Secondly,since you mentioned about food security,then fertilizer must be part of it. China/Russia/Belarus dominate the fertilizer export market,if they stop supply fertilizer,don't you think it's the rest of the world who will face food shortage problem?Sure you can grow food without fertilizer,but the yield will be terrible as we saw what happened in Sri Lanka. At the moment the West exempt Russia/Belarus fertilizer export from sanction list,because the West knows very well that they cannot afford to do so. But if the situation deteriorate in the future,Russia/Belarus could threaten to cutoff fertilizer supply,it will be interesting to see how the West react to it.

Thirdly,I found this article. As of 2021,China's dependence on imported crops is 19.4%. Imported crops is mainly used for animal feed. Which means if Chinese people don't eat meat,food self sufficient is not a problem. And when lab grown meat technology mature in the future,even meat self sufficient is not going to be a problem anymore

fertilizer-IATR-2.png
 
Thirdly,I found this article. As of 2021,China's dependence on imported crops is 19.4%. Imported crops is mainly used for animal feed. Which means if Chinese people don't eat meat,food self sufficient is not a problem. And when lab grown meat technology mature in the future,even meat self sufficient is not going to be a problem anymore

Yes, mainlanders went from almost vegetarian to biggest meat eaters on the planet within one generation. Eating pork is above all saying to yourself that you are living richly.

Mainlanders were going nuts during the CoVID period specifically over pork going missing "like it was back in Mao's time"

Why Mainland imports meat? Because it's agriculture, and farming in particular is surprisingly terrible. Nobody with brains goes into food production. Food production jobs there = low status.
 
Firstly,is there anything prevent China/Russia from importing what they need from non-western world(apart from high-tech stuff these countries don't produce)?Russia is doing exactly that as we speak

Secondly,since you mentioned about food security,then fertilizer must be part of it. China/Russia/Belarus dominate the fertilizer export market,if they stop supply fertilizer,don't you think it's the rest of the world who will face food shortage problem?Sure you can grow food without fertilizer,but the yield will be terrible as we saw what happened in Sri Lanka. At the moment the West exempt Russia/Belarus fertilizer export from sanction list,because the West knows very well that they cannot afford to do so. But if the situation deteriorate in the future,Russia/Belarus could threaten to cutoff fertilizer supply,it will be interesting to see how the West react to it.

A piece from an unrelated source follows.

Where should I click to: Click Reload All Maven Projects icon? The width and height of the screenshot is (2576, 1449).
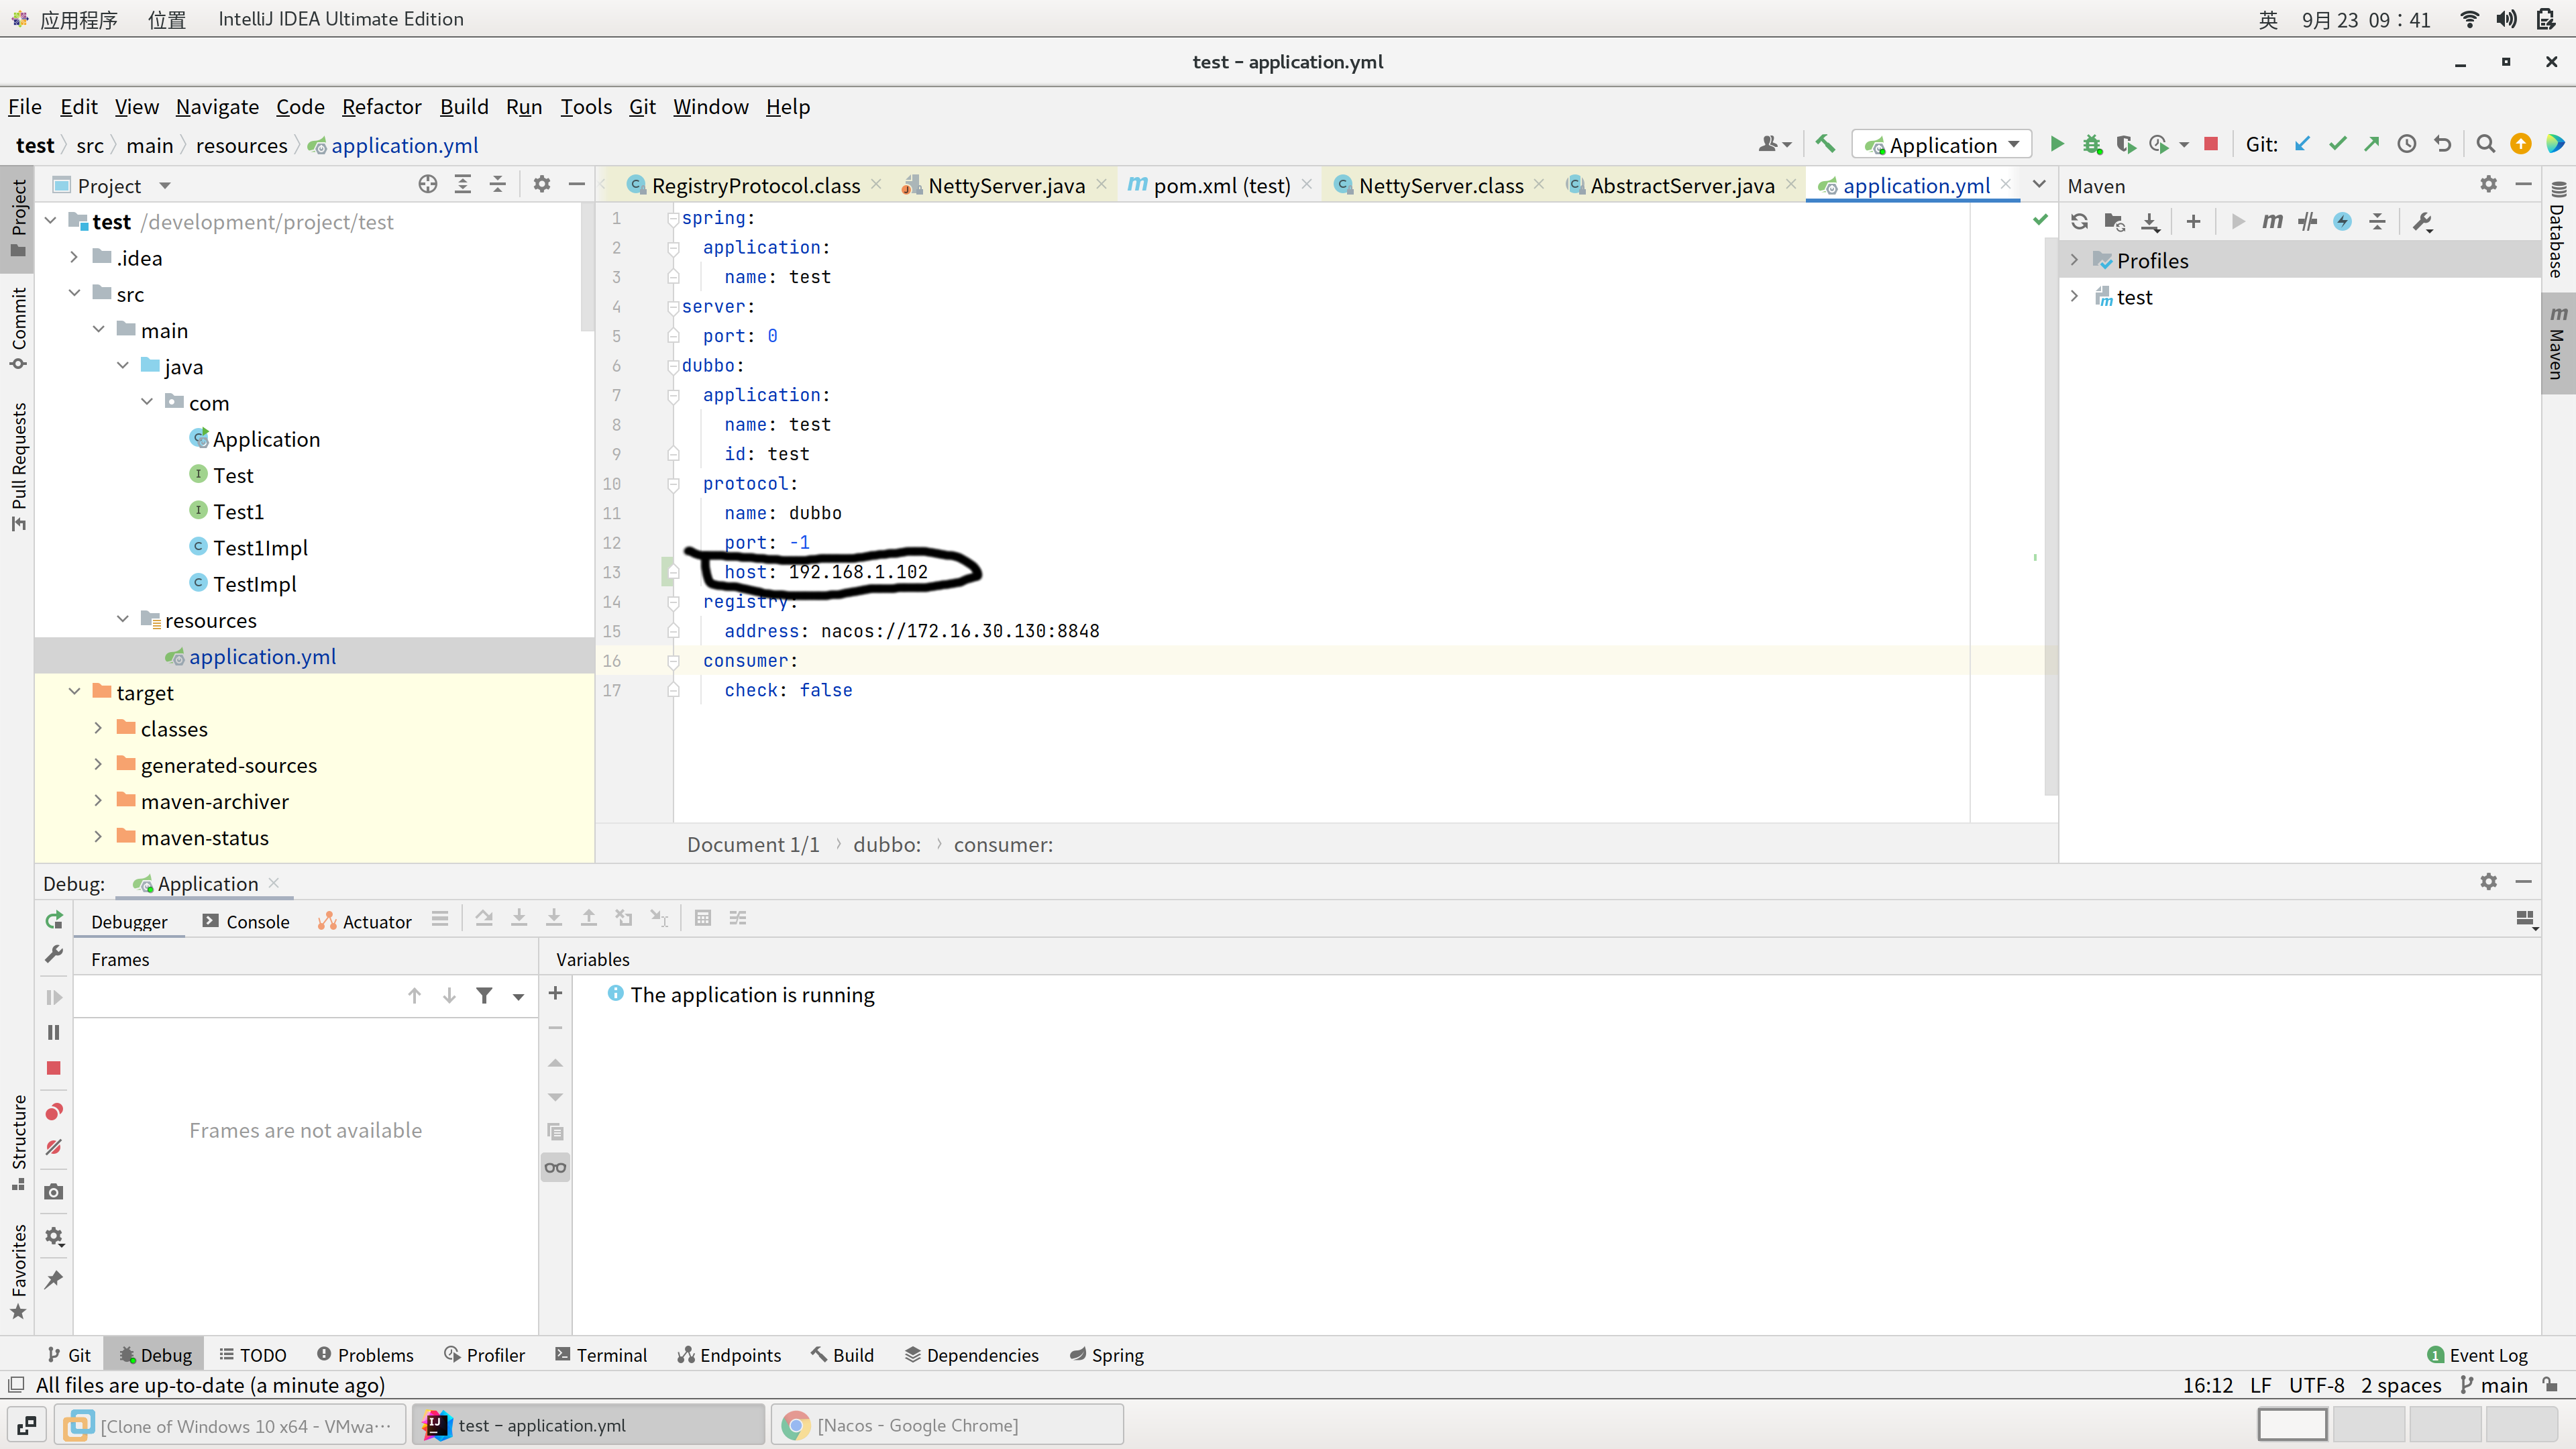coord(2080,222)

Thirdly,I found this article. As of 2021,China's dependence on imported crops is 19.4%. Imported crops is mainly used for animal feed. Which means if Chinese people don't eat meat,food self sufficient is not a problem. And when lab grown meat technology mature in the future,even meat self sufficient is not going to be a problem anymore

View attachment 1060

This needs a big big clarification:

China makes packaged fertilizer, but both natural gas, phosphates, and potash for their production are imported from the same Canada, and Morocco.